What is expected
Go over the data and work out how many lines include the word "with". Give that number only.

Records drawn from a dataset
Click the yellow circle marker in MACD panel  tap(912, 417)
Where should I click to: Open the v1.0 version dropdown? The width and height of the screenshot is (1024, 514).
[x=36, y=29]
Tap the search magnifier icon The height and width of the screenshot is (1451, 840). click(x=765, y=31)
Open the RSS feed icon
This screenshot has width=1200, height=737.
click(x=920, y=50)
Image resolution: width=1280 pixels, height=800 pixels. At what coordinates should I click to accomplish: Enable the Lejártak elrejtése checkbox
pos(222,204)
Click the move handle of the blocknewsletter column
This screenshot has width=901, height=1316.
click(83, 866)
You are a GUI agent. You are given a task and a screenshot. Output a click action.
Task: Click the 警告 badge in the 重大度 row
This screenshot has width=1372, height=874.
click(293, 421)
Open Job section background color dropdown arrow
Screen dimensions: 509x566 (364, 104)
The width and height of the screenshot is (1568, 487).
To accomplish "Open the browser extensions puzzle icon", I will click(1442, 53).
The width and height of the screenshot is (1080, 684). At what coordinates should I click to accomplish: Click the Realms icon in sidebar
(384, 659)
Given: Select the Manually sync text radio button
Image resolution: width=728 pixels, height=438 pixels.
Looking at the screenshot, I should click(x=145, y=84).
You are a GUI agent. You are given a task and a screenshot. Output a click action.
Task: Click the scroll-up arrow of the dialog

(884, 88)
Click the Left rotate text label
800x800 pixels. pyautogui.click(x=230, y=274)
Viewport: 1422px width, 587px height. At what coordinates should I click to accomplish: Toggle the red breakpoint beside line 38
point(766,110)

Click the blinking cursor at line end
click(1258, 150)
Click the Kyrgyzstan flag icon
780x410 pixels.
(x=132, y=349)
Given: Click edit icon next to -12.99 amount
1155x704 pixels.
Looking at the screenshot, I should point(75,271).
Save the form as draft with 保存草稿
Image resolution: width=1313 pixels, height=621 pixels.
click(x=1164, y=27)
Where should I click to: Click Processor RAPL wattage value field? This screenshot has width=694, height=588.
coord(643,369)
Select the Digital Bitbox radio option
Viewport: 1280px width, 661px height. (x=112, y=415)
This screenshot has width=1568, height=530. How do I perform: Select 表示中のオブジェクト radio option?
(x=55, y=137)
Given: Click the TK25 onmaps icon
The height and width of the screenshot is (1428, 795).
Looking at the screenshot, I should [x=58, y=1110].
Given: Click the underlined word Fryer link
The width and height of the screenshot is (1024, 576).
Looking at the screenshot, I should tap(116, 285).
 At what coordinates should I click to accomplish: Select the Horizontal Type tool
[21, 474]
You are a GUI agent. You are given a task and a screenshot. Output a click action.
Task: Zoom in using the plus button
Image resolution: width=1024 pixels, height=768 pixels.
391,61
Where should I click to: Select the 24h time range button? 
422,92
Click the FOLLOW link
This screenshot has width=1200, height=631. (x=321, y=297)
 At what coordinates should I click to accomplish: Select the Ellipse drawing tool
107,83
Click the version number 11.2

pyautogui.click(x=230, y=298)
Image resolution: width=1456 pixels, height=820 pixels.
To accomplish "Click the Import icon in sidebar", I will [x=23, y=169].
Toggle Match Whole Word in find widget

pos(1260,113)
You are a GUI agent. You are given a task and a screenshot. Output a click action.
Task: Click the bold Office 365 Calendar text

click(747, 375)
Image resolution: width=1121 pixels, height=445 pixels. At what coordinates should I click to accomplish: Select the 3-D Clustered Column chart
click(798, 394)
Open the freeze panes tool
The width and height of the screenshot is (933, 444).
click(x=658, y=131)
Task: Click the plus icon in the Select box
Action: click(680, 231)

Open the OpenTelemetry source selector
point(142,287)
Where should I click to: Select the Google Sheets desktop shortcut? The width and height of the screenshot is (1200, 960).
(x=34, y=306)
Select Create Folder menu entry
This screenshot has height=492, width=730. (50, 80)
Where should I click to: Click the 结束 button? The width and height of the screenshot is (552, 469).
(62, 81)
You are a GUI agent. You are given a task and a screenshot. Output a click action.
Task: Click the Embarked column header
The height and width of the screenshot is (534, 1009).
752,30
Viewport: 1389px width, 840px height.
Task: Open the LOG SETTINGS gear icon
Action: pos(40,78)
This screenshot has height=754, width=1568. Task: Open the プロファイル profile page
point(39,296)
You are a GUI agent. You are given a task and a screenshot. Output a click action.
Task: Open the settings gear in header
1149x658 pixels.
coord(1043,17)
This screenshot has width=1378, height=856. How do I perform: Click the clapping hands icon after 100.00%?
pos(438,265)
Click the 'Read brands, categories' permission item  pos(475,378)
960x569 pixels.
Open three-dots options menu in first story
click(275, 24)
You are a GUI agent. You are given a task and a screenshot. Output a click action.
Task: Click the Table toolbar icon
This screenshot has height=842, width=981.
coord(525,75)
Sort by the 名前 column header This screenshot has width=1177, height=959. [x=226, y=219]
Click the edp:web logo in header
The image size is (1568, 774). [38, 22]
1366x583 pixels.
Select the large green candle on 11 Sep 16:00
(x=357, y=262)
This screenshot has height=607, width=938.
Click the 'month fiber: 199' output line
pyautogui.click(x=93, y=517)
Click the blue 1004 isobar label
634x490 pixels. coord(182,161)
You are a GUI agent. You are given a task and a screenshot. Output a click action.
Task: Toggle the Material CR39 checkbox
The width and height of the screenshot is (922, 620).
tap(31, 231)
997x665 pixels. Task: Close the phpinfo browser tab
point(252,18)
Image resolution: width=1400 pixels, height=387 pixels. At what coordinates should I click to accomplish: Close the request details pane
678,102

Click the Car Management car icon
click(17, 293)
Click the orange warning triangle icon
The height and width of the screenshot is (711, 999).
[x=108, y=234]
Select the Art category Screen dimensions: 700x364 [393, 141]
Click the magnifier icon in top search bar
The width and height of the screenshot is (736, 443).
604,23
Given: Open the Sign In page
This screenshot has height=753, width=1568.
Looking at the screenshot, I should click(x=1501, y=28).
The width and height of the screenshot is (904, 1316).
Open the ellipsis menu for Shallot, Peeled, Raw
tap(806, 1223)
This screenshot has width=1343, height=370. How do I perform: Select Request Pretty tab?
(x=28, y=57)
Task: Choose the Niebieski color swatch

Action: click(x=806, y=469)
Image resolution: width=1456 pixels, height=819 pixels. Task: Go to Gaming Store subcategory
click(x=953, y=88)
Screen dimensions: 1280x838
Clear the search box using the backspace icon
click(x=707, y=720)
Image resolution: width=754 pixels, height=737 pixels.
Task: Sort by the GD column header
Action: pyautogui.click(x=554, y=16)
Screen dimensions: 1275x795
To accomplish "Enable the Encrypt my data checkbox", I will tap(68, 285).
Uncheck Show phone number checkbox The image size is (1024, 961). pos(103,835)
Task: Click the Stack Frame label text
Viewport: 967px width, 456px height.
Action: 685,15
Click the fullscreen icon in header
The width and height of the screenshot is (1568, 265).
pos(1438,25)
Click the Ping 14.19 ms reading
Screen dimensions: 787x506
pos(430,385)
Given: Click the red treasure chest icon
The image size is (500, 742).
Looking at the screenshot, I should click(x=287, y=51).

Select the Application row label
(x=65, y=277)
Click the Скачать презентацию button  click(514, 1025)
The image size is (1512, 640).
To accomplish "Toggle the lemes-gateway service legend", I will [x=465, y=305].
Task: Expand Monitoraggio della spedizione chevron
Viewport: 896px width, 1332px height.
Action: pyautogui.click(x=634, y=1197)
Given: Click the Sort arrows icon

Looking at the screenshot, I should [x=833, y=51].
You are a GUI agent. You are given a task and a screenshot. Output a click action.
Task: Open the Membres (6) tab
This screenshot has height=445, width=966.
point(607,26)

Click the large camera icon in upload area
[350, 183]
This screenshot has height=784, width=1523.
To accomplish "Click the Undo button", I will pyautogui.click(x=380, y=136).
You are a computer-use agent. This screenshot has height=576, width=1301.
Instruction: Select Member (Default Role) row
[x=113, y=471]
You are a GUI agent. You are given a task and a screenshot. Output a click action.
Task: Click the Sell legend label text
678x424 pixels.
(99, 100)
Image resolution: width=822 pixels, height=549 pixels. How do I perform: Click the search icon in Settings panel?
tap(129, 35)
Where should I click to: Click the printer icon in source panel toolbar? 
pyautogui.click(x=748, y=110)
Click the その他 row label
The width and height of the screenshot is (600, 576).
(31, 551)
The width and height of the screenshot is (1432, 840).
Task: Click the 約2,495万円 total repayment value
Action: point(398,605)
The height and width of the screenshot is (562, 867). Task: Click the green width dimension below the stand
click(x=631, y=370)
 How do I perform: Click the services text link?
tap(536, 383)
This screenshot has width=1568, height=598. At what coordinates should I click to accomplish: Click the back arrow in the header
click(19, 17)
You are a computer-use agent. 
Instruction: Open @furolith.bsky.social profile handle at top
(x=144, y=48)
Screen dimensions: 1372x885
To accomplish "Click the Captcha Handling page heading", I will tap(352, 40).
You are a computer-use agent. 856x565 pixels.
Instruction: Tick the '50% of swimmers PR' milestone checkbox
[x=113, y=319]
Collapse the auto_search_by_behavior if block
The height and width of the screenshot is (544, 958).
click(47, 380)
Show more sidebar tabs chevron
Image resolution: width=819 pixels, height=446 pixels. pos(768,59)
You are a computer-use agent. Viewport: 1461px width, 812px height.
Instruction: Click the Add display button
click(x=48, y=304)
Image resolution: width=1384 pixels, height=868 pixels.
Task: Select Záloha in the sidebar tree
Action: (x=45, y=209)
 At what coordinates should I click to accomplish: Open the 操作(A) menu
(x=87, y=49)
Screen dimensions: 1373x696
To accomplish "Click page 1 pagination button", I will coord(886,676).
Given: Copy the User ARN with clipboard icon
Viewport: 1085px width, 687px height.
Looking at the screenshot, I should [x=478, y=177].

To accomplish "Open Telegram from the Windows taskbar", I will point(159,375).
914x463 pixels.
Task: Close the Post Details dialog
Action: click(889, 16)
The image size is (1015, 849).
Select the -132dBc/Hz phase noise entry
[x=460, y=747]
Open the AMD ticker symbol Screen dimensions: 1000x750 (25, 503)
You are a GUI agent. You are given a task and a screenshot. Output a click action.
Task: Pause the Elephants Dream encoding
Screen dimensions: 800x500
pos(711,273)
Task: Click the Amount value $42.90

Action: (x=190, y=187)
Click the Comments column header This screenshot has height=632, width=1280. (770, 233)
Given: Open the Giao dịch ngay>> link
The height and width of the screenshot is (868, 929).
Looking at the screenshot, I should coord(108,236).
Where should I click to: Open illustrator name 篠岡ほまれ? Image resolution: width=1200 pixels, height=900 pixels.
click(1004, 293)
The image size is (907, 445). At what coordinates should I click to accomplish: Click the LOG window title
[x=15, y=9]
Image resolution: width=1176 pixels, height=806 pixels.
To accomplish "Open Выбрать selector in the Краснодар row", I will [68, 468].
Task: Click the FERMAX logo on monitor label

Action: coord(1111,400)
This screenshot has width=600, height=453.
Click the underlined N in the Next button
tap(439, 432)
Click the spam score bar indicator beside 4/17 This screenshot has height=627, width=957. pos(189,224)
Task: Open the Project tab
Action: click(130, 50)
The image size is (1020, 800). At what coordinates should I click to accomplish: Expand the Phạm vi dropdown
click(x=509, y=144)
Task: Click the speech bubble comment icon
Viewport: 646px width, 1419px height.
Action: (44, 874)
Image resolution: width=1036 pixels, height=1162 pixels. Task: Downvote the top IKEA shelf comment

Output for this exercise
2